Britain hikes banking levy to Â£2.5 bln
Britain said Tuesday it will increase its banking levy by £800 million ($1.3 million, 940 million euros) to £2.5 billion this year, in a surprise move that has angered the banking sector.
Finance Minister George Osborne confirmed that the levy would be made permanent as talks between the government and banks reach a crunch point over limiting executive bonuses and increasing lending to small businesses.
The move, announced by the Treasury, came amid mounting public outrage in Britain at that banks as they prepare to unveil huge bonuses, which the government has appeared powerless to curb.
"The Chancellor has announced today an increase in the rate of the bank levy to be charged in 2011. This change will increase the revenue from the levy in 2011 by £800m to £2.5 billion," the Treasury said in a statement.
Chancellor of the Exchequer Osborne, speaking on BBC Radio, said he was scrapping a lower introductory rate originally planned for this year as the banking sector was returning to health faster than expected.

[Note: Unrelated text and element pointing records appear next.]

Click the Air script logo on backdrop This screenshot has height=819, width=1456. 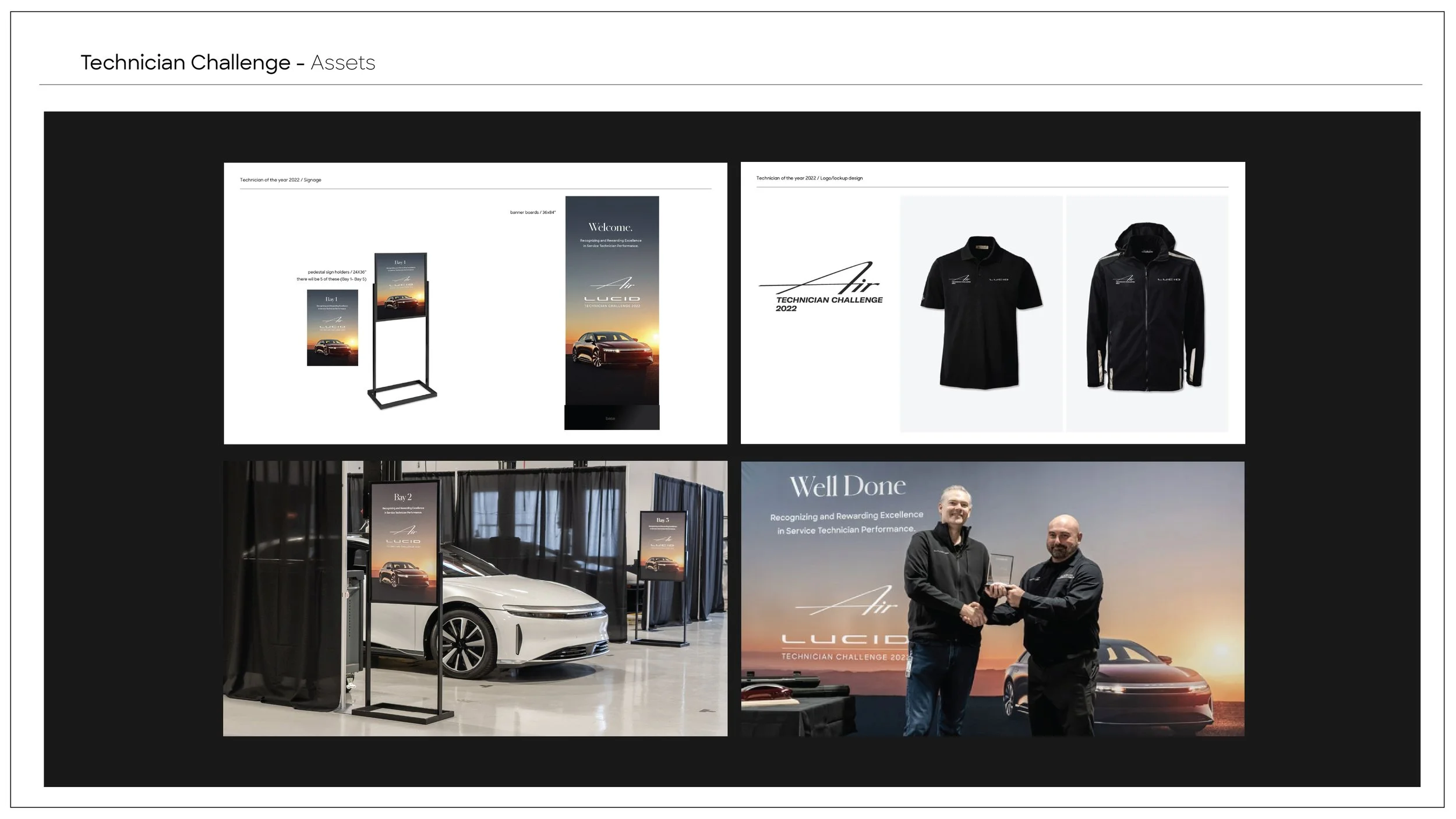click(847, 603)
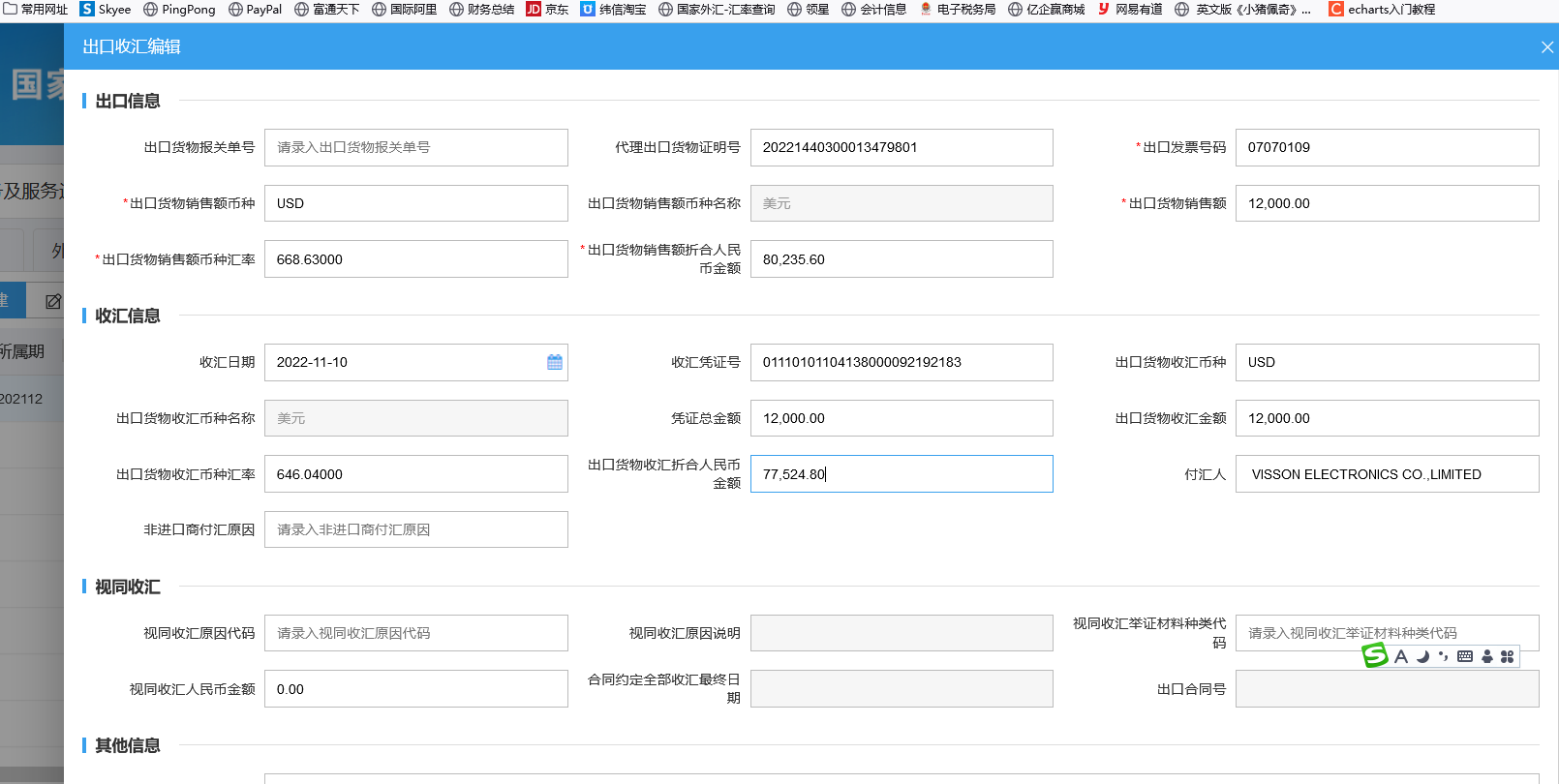Close the 出口收汇编辑 dialog
Image resolution: width=1559 pixels, height=784 pixels.
[1546, 47]
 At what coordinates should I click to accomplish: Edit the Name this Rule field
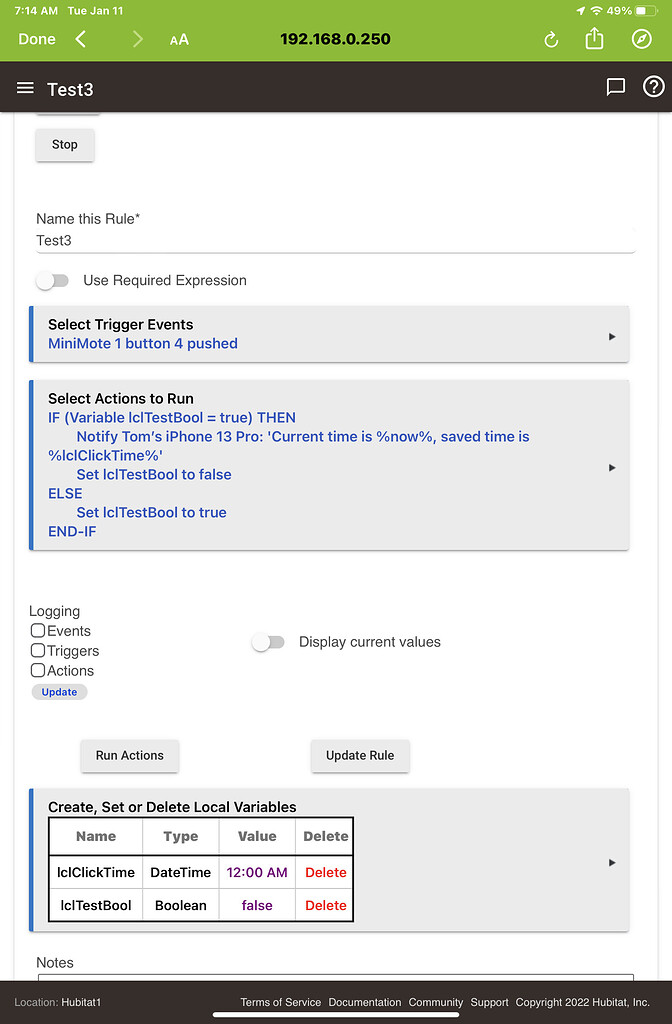pyautogui.click(x=335, y=241)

Banks should make a "fair contribution" as the Conservative-Liberal Democrat coalition fights to slash a record public deficit that was inherited from the previous Labour government, he added.

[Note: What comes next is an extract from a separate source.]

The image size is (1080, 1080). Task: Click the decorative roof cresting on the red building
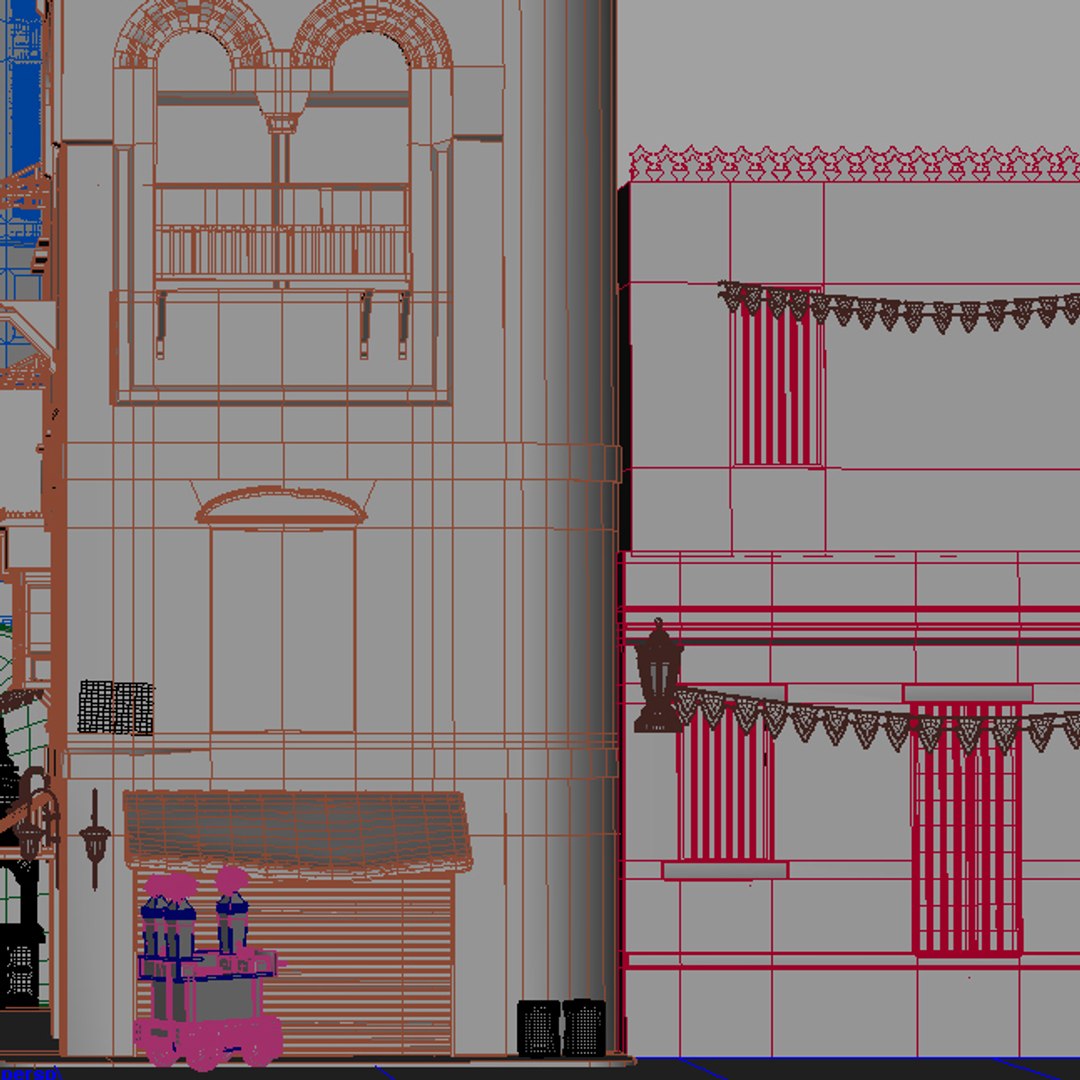[854, 163]
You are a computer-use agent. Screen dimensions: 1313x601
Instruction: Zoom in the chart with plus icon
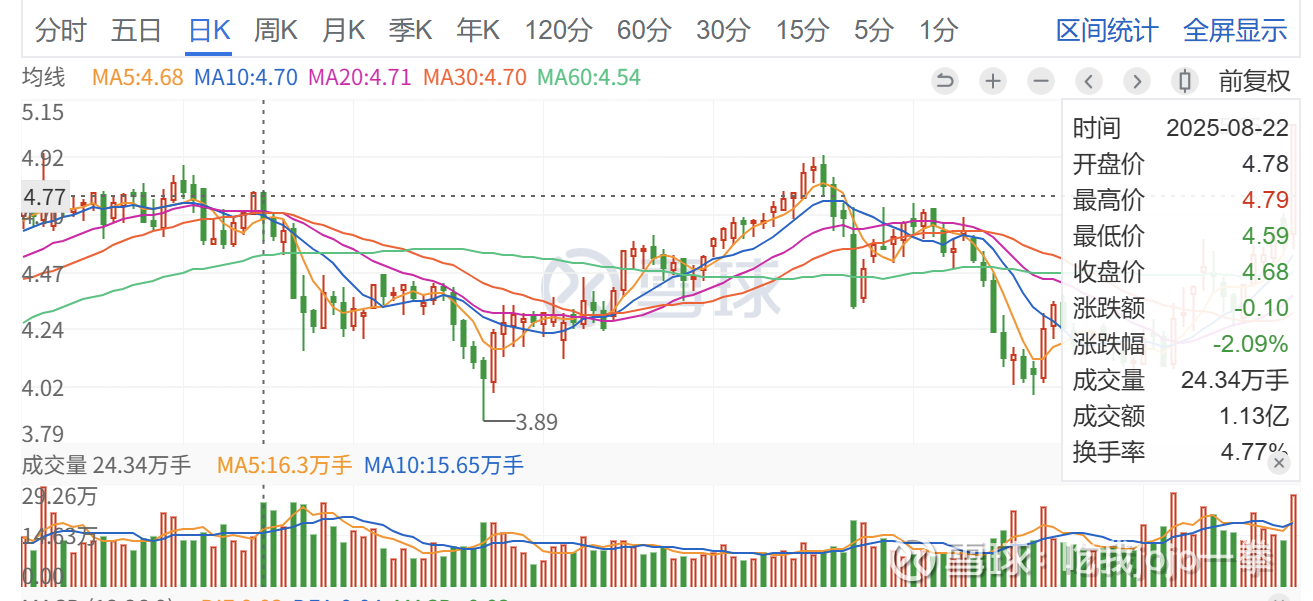click(992, 81)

"It's (about) economics and the need to make sure that the banks make a fair contribution to closing the budget deficit," Osborne told BBC Radio.
"Because of the measure we've just announced ... there is an extra £800 million coming into the Treasury this year and I think that is a fair contribution from the banks to our economic recovery."

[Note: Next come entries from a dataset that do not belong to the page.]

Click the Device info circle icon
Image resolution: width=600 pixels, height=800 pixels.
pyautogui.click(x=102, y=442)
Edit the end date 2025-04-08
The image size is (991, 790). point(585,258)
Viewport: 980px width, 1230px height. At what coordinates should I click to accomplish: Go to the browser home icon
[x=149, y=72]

Osborne added that he hoped making the tax position clear would help the prospects of a breakthrough in talks with the banks.
"What really matters is if we get a measurable and significant increase in lending to small- and medium-sized businesses," he said.
"That's what people will want to look at when we conclude a deal, if we conclude a deal."
The Treasury meanwhile highlighted that the changes came after the Bank of England "noted that the near-term outlook and resilience of the UK banking sector has improved."
The move drew swift condemnation from the British Bankers' Association, and industry body which criticised finance officials for "changing the tax goalposts" at the last-minute.
"All organisations want a predictable tax regime so they can plan their businesses accordingly and constant chopping and changing risks making the UK a less attractive place for businesses to operate," the association warned.